By Nezzie Wade
Dorothy King Young ('DKY') was born on a ranch near Corvallis, Oregon, January 25, 1904. She died from pneumonia and stroke complications in Eureka on October 11, 1999. She was the sixth daughter in a family of ten. Dorothy and her many older siblings, particularly her older sisters who studied botany in college, spent incalculable hours studying wildflowers on or near the family ranch. Dorothy made wildflowers a lifelong hobby.
Dorothy attended Humboldt State University, then called Arcata Normal School. She graduated in 1923, and launched a teaching career that would have her researching in many rural areas of Humboldt County including Shively, Larabee and Miranda. She also had the opportunity to demonstrate her teaching methods throughout the state. A debilitating automobile accident in 1961 forced Dorothy to retire from the Eureka school sytem after many years of service. Over the years she was honored for her teaching effectiveness through scholarship awards and statewide recognition. After retiring from teaching, Dorothy continued to work as a special education consultant, and focused more of her attention on the habits and cultivation of native flowers.
The Youngs developed a slide show about wildflowers that they took all over the state from the Hall of Flowers in San Francisco to San Quentin. Dorothy continued to make wildflower slide presentations in elementary school classes until she was in her 90's! Dorothy also wrote a weekly colunm on plant topics for a local newspaper, "The Coast Observer." Dorothy named several horticultural strains and cultivars. In addition, quite a few have been named in honor of her. Most of these originated in Grandpa Charley's Park, but from there they have made it as far as Lithia Park in Ashland and on up to the Olympic Peninsula to a developing national collection of Lewisia.
Dorothy moved to Ashland, Ore., in 1979 to be closer to Charley who was in the veteran's home in White City. When Charley died in 1984, Dorothy then moved to Arcata to live near her daughter and son-in-law. She is perhaps best known by some as the author of the wildflower book Redwood Empire Wildflowers, first published by Naturegraph in 1964. This little field guide is excellent for photographic identification of the flowers and shrubs of the North Coast, and it is now in its fourth edition. The many photos capture the love of botany and enthusiasm for nature shared by Dorothy and her husband. This last edition is to honor the memory of Charles R. Young, "Grandpa Charley." The last statement by Dorothy in this edition is on the back jacket and demonstrates their lifelong commitment to the preservation and appreciation of native plants. "Together we have been dedicated to the task of opening the eyes of Americans to a precious heritage that is in danger of destruction. In his memory, we urge everyone to help bring these wonderful wildflowers under proper safeguards so all can continue to view and enjoy them."

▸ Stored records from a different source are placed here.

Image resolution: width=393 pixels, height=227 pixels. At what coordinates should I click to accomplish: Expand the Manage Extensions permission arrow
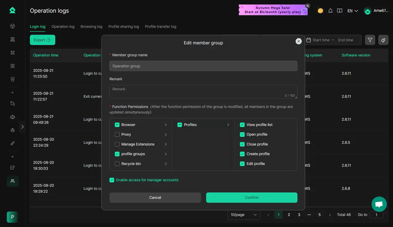click(165, 144)
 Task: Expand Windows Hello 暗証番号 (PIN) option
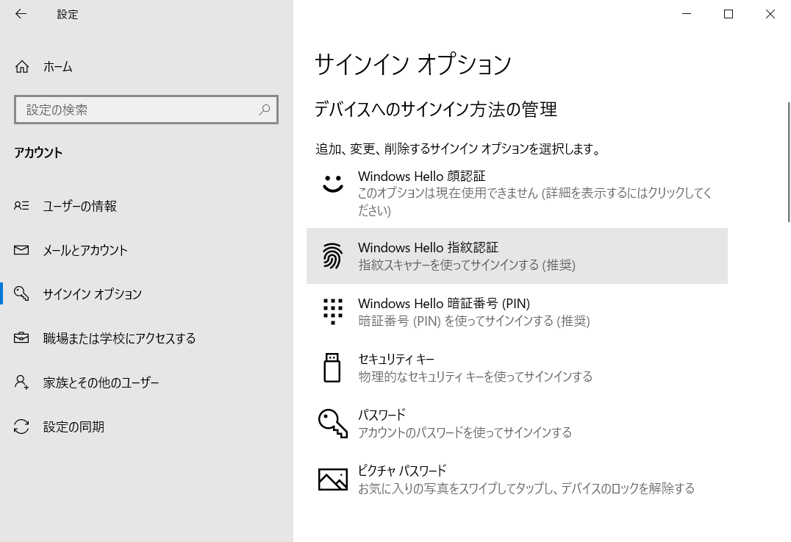click(x=515, y=312)
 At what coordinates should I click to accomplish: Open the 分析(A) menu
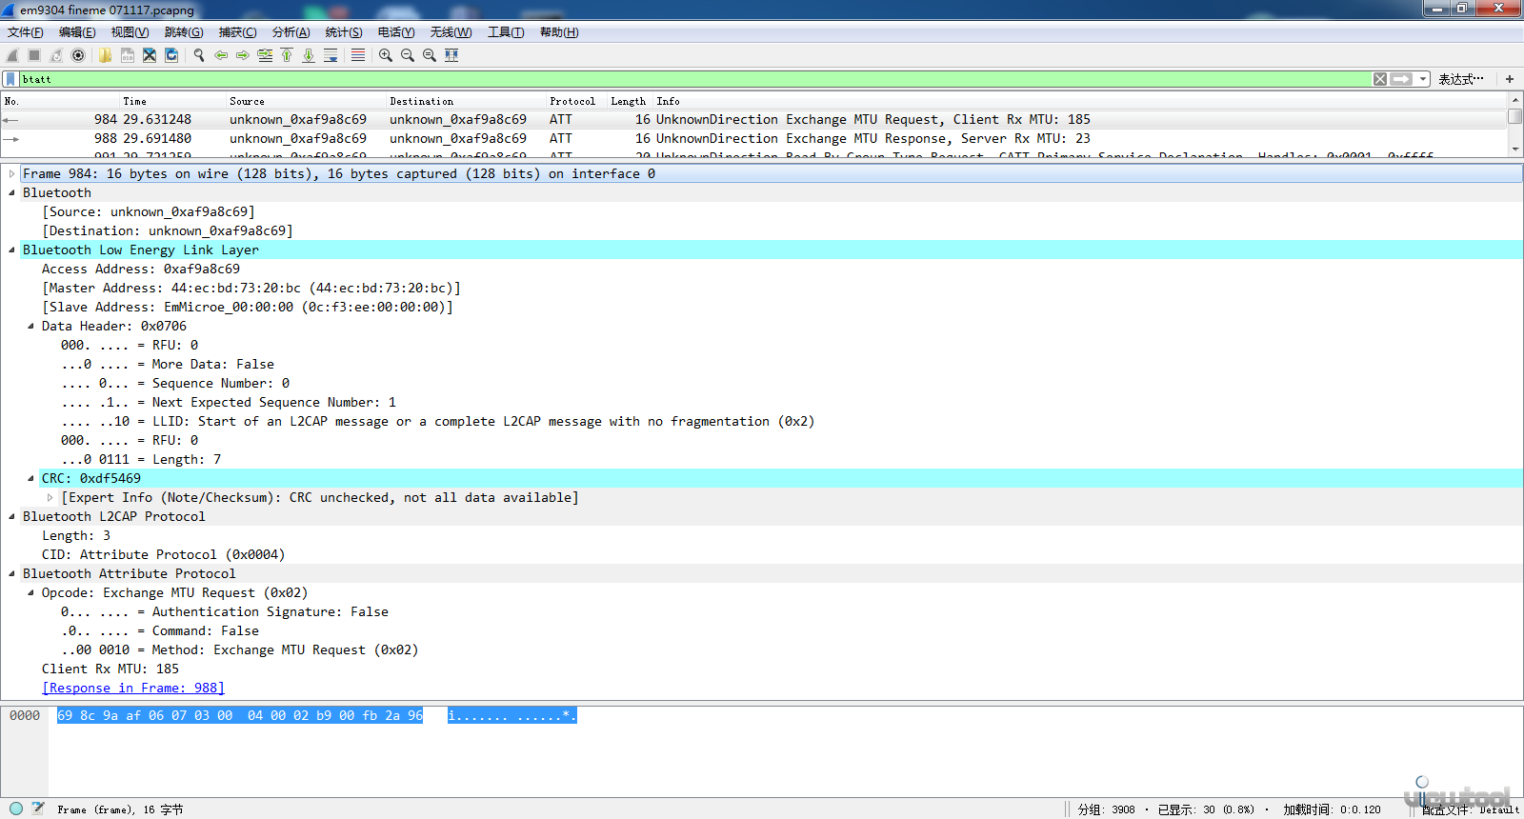(x=291, y=32)
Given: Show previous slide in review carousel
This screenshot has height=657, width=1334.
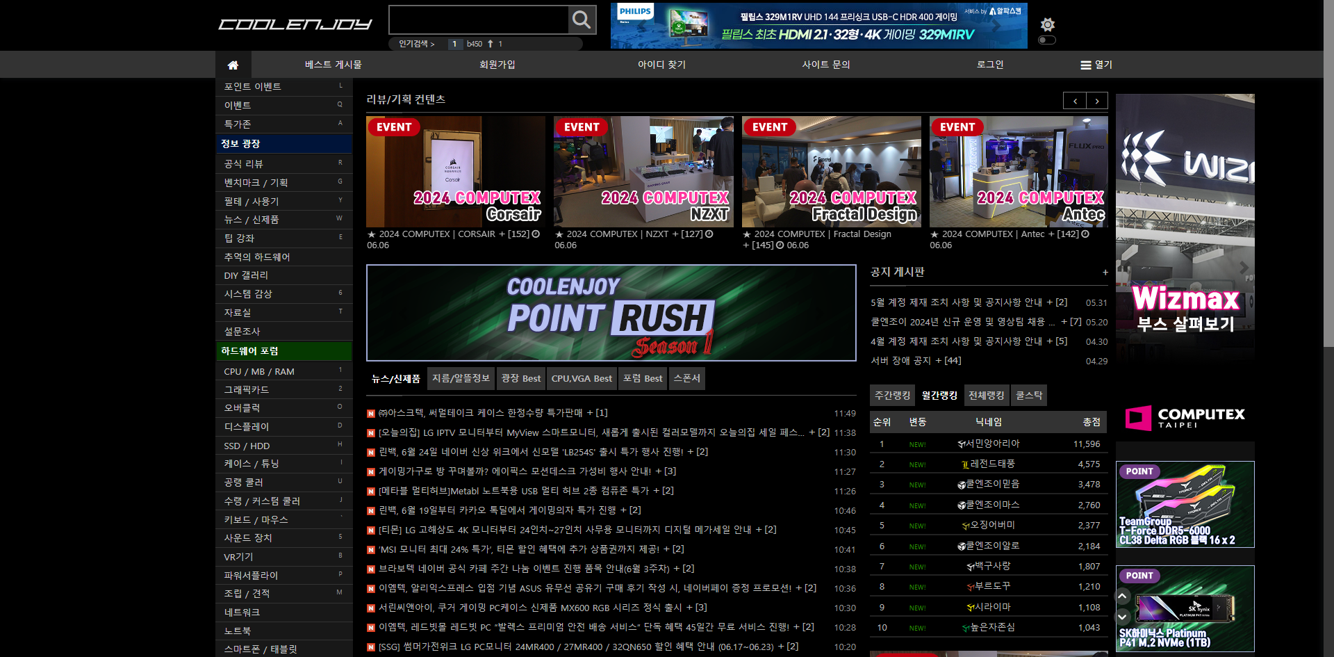Looking at the screenshot, I should click(x=1075, y=101).
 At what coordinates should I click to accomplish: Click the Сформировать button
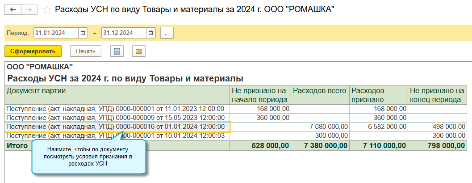click(33, 51)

The Youngs helped found the California Native Plant Society in 1965. The Gualala Chapter of CNPS was renamed the Dorothy King Young Chapter (DKY Chapter) in her honor and to memorialize her efforts expended to preserve and conserve the native plants of California, particularly in their geographic area. The board of the California Native Plant Society honored both Charles R. Young and Dorothy King Young in conferring upon them the title of Fellow. Charles was made the first fellow of CNPS in December 1973, while Dorothy was similarly honored in September 1988. Dorothy had been an advocate to preserve nature throughout her entire life. Her home was filled with correspondence and files on social, political, and conservation organizations involving preservation. Her door was always open to anyone who showed interest or in whom she might create some. She could "bend an ear" for a good long time, but she was also always willing to listen and share her knowledge of our native flora. One of Dorothy's greatest pleasures was looking at and sharing photographs and drawings of flowers.
When her eyesight diminished to complete blindness due to glaucoma, she thrilled at hearing stories or tales of wildflower field adventures. With each description of the plant beauties she would squeal a shrill, "oooooooo" or an "ahhhhhhhh."

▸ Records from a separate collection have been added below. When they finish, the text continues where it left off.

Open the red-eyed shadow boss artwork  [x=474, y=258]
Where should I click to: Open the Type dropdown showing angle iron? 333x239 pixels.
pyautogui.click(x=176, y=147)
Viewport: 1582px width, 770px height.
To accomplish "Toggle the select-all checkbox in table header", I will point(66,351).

Dorothy maintained continuous involvement with numerous plant related organizations and in the most recent decade was a founding member and generously supported the fledgling Humboldt Botanical Garden Foundation (HBGF), from whom she received the David Douglas award for "outstanding contributions in the area of botany and horticulture."
Initially, Dorothy called upon her many contacts and acquaintances, plant lovers and "flower people" all, to attend the first and founding meeting of the HBGF. With her effort this meeting initiated the campaign for a world class botanical garden in Humboldt County. Dorothy's endless commitment and energy given to the education, preservation, protection and the proliferation of native plants will be sorely missed. We can all be grateful for the decades of devotion she gave to this end, and we can continue to benefit from the inspiration and model she leaves us withi. By continuing to support the California Native Plant Society we honor the intentions of the founders, including Dorothy. Be thankful for their vision -- her vision -- and the quality of their commitment.
Reprinted from the Winter 2000 issue of Darlingtonia, newletter of the Northcoast Chapter of CNPS. Used by permission.